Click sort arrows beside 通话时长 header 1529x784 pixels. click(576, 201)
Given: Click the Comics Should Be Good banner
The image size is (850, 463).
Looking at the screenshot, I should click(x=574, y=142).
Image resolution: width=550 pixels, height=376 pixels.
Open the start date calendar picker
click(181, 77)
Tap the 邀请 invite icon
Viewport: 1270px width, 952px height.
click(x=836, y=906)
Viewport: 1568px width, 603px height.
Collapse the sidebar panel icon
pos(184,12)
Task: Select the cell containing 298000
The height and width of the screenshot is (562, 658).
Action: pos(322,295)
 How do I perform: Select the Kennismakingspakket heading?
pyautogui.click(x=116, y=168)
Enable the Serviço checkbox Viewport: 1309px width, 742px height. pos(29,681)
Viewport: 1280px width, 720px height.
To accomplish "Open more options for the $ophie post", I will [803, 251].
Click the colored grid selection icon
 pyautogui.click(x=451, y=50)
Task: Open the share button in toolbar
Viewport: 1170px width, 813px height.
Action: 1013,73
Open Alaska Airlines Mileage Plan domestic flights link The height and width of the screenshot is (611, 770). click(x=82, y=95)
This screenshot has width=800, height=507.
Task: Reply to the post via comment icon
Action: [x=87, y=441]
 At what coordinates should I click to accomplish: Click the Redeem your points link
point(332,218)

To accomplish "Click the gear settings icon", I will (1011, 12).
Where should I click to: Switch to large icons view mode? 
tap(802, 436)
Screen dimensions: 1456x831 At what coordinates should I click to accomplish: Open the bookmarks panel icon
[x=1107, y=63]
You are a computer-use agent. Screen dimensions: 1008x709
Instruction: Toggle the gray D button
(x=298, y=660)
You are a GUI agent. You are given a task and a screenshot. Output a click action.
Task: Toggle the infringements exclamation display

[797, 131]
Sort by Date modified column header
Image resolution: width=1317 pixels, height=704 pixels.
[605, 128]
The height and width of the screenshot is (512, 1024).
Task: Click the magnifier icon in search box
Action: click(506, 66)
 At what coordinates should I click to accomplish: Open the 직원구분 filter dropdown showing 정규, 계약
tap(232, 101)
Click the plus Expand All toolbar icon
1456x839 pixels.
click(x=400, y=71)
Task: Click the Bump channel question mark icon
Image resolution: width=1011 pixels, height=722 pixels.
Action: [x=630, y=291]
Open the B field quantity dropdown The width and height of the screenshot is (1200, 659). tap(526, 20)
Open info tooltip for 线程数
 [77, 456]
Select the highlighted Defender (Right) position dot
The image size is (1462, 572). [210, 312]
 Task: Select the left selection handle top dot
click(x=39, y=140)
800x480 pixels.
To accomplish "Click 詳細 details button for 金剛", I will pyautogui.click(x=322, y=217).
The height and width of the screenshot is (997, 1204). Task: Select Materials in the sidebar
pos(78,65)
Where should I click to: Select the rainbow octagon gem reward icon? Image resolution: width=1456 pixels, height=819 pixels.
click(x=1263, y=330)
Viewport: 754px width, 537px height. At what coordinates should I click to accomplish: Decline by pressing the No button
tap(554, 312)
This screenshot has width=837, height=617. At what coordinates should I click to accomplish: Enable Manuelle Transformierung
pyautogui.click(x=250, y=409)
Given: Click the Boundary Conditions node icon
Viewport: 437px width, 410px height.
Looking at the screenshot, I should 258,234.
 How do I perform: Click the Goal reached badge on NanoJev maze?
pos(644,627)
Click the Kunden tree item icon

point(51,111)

********************

*Task objective*. Take the material above and transcribe all of it exactly.

*Expected output*.
Click sort arrows beside 通话时长 header 1529x784 pixels. click(576, 201)
Given: Click the Comics Should Be Good banner
The image size is (850, 463).
Looking at the screenshot, I should click(x=574, y=142).
Image resolution: width=550 pixels, height=376 pixels.
Open the start date calendar picker
click(181, 77)
Tap the 邀请 invite icon
Viewport: 1270px width, 952px height.
click(x=836, y=906)
Viewport: 1568px width, 603px height.
Collapse the sidebar panel icon
pos(184,12)
Task: Select the cell containing 298000
The height and width of the screenshot is (562, 658).
Action: pos(322,295)
 How do I perform: Select the Kennismakingspakket heading?
pyautogui.click(x=116, y=168)
Enable the Serviço checkbox Viewport: 1309px width, 742px height. pos(29,681)
Viewport: 1280px width, 720px height.
To accomplish "Open more options for the $ophie post", I will [803, 251].
Click the colored grid selection icon
 pyautogui.click(x=451, y=50)
Task: Open the share button in toolbar
Viewport: 1170px width, 813px height.
Action: 1013,73
Open Alaska Airlines Mileage Plan domestic flights link The height and width of the screenshot is (611, 770). click(x=82, y=95)
This screenshot has width=800, height=507.
Task: Reply to the post via comment icon
Action: [x=87, y=441]
 At what coordinates should I click to accomplish: Click the Redeem your points link
point(332,218)

To accomplish "Click the gear settings icon", I will (1011, 12).
Where should I click to: Switch to large icons view mode? 
tap(802, 436)
Screen dimensions: 1456x831 At what coordinates should I click to accomplish: Open the bookmarks panel icon
[x=1107, y=63]
You are a computer-use agent. Screen dimensions: 1008x709
Instruction: Toggle the gray D button
(x=298, y=660)
You are a GUI agent. You are given a task and a screenshot. Output a click action.
Task: Toggle the infringements exclamation display

[797, 131]
Sort by Date modified column header
Image resolution: width=1317 pixels, height=704 pixels.
[605, 128]
The height and width of the screenshot is (512, 1024).
Task: Click the magnifier icon in search box
Action: click(506, 66)
 At what coordinates should I click to accomplish: Open the 직원구분 filter dropdown showing 정규, 계약
tap(232, 101)
Click the plus Expand All toolbar icon
1456x839 pixels.
click(x=400, y=71)
Task: Click the Bump channel question mark icon
Image resolution: width=1011 pixels, height=722 pixels.
Action: [x=630, y=291]
Open the B field quantity dropdown The width and height of the screenshot is (1200, 659). tap(526, 20)
Open info tooltip for 线程数
 [77, 456]
Select the highlighted Defender (Right) position dot
The image size is (1462, 572). [210, 312]
 Task: Select the left selection handle top dot
click(x=39, y=140)
800x480 pixels.
To accomplish "Click 詳細 details button for 金剛", I will pyautogui.click(x=322, y=217).
The height and width of the screenshot is (997, 1204). Task: Select Materials in the sidebar
pos(78,65)
Where should I click to: Select the rainbow octagon gem reward icon? Image resolution: width=1456 pixels, height=819 pixels.
click(x=1263, y=330)
Viewport: 754px width, 537px height. At what coordinates should I click to accomplish: Decline by pressing the No button
tap(554, 312)
This screenshot has width=837, height=617. At what coordinates should I click to accomplish: Enable Manuelle Transformierung
pyautogui.click(x=250, y=409)
Given: Click the Boundary Conditions node icon
Viewport: 437px width, 410px height.
Looking at the screenshot, I should 258,234.
 How do I perform: Click the Goal reached badge on NanoJev maze?
pos(644,627)
Click the Kunden tree item icon

point(51,111)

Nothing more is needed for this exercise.